Shoulda hit Loveland, W-Park, Wolf Creek, or Monarch. I bet it was deep up in the basin though! Next time give one of us Colorado guys a holler, we'll show you some shit


----------



## DuncanShea (Feb 2, 2008)

This thread is a great example of why I love these boards. I sit and dream of snow and boarding for large chunks of the day. Threads like these talking of powder bowls (Vail was the first place I ever boarded last year) are a nice mental break during the day.


----------



## Guest (Feb 16, 2008)

DuncanShea said:


> This thread is a great example of why I love these boards. I sit and dream of snow and boarding for large chunks of the day. Threads like these talking of powder bowls (Vail was the first place I ever boarded last year) are a nice mental break during the day.


QFT... I went to eldora last week... Vail>eldora...


----------



## Mr. Right (Sep 27, 2007)

[x] derek [x] said:


> QFT... I went to eldora last week... Vail>eldora...


I haven't ever been to Eldora. Is it not worth it? I've thought of checking it out but Loveland is so much closer to me and usually if I travel to snowboard it's Wolf Creek.


----------



## killclimbz (Aug 10, 2007)

Ok, I would rather go to Wolf Creek, Monarch, Loveland than Vail 90% of the time. Vail can be awesome though, I've had some fantastic spring days and a few powder days there. It reall helps when you are there with someone who knows the mountain. But Eldora > Vail??? 

Eldora is on the wrong side of the divide, doesn't get as much snow, and the terrain sucks donkey balls...

Hell the snow is 10x deeper just up the road at East Portal. Mr. Right, I wouldn't bother with that hill. Great if you live in Boulder, otherwise meh...


----------



## Guest (Feb 16, 2008)

killclimbz said:


> But Eldora > Vail???


he said vail>eldora....


I havent been to vail yet. I think I would rather hit beaver creek, I hear its mini vail without the crowds... I have free days there too, I need to get it goin...


----------



## neednsnow (Nov 30, 2007)

Brecking in March (I know I know, should go somewhere else), but if someone wants to show me the digs in Loveland, I'll give it a shot. I am an east-coaster and bought an A-Basin season pass, so Breck, Basin, and 1 day at Vail are free. I am doing sat 15th to sun 22nd. I'd prefer to ride mid-week. let me know who's got what options.


----------



## Guest (Feb 18, 2008)

Eldora was a blast for the drive.

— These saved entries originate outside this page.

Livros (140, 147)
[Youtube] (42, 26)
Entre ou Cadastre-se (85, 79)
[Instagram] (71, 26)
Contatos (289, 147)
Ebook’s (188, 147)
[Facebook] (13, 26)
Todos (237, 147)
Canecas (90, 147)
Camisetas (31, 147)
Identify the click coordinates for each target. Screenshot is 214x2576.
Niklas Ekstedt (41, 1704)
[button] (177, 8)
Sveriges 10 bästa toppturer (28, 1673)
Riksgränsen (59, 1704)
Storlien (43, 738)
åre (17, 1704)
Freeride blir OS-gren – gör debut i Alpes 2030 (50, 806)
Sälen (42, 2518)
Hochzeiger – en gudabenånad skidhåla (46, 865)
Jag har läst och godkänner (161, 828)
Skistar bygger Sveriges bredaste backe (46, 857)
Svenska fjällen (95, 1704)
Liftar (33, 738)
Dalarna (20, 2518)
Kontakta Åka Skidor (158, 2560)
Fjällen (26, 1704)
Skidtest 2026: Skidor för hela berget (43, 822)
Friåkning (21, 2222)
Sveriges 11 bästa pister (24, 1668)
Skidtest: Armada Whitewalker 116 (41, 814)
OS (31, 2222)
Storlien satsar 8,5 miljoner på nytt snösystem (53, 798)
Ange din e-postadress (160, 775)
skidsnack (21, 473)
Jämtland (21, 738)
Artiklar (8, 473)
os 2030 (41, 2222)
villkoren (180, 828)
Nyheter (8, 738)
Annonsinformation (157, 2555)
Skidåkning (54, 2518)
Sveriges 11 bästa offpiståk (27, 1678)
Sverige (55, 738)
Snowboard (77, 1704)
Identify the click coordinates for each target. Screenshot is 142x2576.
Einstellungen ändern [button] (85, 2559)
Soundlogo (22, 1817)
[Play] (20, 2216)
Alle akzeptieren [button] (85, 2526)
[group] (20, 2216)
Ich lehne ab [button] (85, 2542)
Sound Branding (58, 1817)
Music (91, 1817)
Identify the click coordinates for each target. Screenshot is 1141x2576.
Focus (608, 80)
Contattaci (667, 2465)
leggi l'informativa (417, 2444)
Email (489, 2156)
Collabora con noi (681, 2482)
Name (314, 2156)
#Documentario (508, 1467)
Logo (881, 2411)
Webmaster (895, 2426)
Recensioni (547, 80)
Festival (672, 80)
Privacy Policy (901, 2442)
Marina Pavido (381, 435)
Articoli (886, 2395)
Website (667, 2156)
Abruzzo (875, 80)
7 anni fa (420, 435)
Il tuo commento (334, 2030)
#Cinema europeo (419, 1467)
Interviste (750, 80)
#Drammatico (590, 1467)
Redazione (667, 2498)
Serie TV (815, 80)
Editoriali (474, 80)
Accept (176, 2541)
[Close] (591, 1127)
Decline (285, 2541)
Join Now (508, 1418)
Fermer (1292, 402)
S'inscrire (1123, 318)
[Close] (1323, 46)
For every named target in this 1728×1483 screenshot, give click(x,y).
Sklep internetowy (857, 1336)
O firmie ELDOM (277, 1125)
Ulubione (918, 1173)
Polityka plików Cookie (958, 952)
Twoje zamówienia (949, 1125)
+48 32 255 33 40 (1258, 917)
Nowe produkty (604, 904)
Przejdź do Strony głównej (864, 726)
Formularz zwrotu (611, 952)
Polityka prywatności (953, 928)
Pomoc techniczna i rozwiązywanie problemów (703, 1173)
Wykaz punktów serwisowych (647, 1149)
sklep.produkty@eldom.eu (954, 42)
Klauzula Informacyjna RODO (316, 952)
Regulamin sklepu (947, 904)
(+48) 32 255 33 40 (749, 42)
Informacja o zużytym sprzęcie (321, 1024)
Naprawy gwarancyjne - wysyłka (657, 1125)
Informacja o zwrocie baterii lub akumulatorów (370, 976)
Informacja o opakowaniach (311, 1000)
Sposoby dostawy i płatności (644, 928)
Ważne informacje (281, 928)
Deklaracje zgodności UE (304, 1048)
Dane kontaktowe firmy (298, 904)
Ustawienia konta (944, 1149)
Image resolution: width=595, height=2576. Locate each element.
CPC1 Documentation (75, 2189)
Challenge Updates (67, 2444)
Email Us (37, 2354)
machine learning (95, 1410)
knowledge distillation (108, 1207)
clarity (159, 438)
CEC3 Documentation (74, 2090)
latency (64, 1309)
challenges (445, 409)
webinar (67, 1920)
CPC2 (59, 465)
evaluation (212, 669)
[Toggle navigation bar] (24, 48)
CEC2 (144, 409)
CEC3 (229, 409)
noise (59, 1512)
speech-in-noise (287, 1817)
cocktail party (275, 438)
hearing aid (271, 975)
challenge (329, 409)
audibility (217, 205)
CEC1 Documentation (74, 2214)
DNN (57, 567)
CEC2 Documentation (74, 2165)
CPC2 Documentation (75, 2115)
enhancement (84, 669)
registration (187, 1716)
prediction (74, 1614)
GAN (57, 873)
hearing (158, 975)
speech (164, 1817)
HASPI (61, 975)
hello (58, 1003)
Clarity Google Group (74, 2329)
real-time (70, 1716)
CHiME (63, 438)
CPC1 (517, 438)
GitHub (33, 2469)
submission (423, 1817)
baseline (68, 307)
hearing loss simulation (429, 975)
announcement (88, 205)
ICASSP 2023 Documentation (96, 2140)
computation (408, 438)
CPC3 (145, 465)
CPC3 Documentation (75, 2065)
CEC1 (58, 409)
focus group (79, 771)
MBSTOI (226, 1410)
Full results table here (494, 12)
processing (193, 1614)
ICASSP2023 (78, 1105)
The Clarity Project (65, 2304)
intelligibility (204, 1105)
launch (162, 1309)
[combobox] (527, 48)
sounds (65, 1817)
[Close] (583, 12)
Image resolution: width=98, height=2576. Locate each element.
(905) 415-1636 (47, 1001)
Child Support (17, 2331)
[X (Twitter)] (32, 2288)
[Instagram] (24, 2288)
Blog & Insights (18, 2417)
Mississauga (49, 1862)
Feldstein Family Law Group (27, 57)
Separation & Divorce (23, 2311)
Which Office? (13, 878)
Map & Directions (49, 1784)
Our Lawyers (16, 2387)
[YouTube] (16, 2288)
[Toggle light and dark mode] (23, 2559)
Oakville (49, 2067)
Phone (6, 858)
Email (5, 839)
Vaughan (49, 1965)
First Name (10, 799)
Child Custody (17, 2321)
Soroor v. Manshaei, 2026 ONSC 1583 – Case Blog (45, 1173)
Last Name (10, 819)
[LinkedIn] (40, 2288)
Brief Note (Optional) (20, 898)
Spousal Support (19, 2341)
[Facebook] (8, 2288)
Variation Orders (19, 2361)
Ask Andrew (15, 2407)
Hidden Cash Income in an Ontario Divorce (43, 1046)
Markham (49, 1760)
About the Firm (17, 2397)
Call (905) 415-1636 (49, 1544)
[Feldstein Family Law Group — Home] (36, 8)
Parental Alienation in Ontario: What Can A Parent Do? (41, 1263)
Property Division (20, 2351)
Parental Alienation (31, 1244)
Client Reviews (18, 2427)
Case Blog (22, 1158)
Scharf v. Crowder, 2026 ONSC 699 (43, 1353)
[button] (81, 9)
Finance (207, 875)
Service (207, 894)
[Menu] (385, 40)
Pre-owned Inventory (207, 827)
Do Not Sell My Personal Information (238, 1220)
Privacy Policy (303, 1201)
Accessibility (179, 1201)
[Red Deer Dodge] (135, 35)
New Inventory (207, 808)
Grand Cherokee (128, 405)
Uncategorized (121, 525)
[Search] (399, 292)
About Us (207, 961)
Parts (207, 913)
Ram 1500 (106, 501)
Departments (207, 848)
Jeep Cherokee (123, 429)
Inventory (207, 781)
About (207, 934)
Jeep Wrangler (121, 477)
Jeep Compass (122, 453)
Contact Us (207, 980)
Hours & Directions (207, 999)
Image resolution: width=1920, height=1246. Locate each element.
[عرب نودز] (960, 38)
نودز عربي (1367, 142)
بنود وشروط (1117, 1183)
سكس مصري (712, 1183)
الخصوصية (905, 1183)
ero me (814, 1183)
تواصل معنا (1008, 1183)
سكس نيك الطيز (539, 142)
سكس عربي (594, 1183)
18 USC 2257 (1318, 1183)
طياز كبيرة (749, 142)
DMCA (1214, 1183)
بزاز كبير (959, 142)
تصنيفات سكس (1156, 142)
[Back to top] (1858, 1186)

I would have rather gone somewhere else though. It was the closest from where I was staying. Also if you guys head up to eldora check out Wondervu Cafe. It's amazing mexican food at an amazing price....


and yah I said vail is better than eldora. just to point it out.


----------



## Guest (Feb 18, 2008)

neednsnow said:


> Brecking in March (I know I know, should go somewhere else), but if someone wants to show me the digs in Loveland, I'll give it a shot. I am an east-coaster and bought an A-Basin season pass, so Breck, Basin, and 1 day at Vail are free. I am doing sat 15th to sun 22nd. I'd prefer to ride mid-week. let me know who's got what options.


thatde be sick, maybe I can get a weekday off and meet you up there...


----------



## killclimbz (Aug 10, 2007)

^^^So you did. My bad...


----------



## Guest (Feb 18, 2008)

I really liked my trip to Vail, but like you said, it is more geared toward skiing. Also there are way too many people there on the weekends. I prefer Beaver Creek which has more available for snowboarders and it's right down the street from Vail.


----------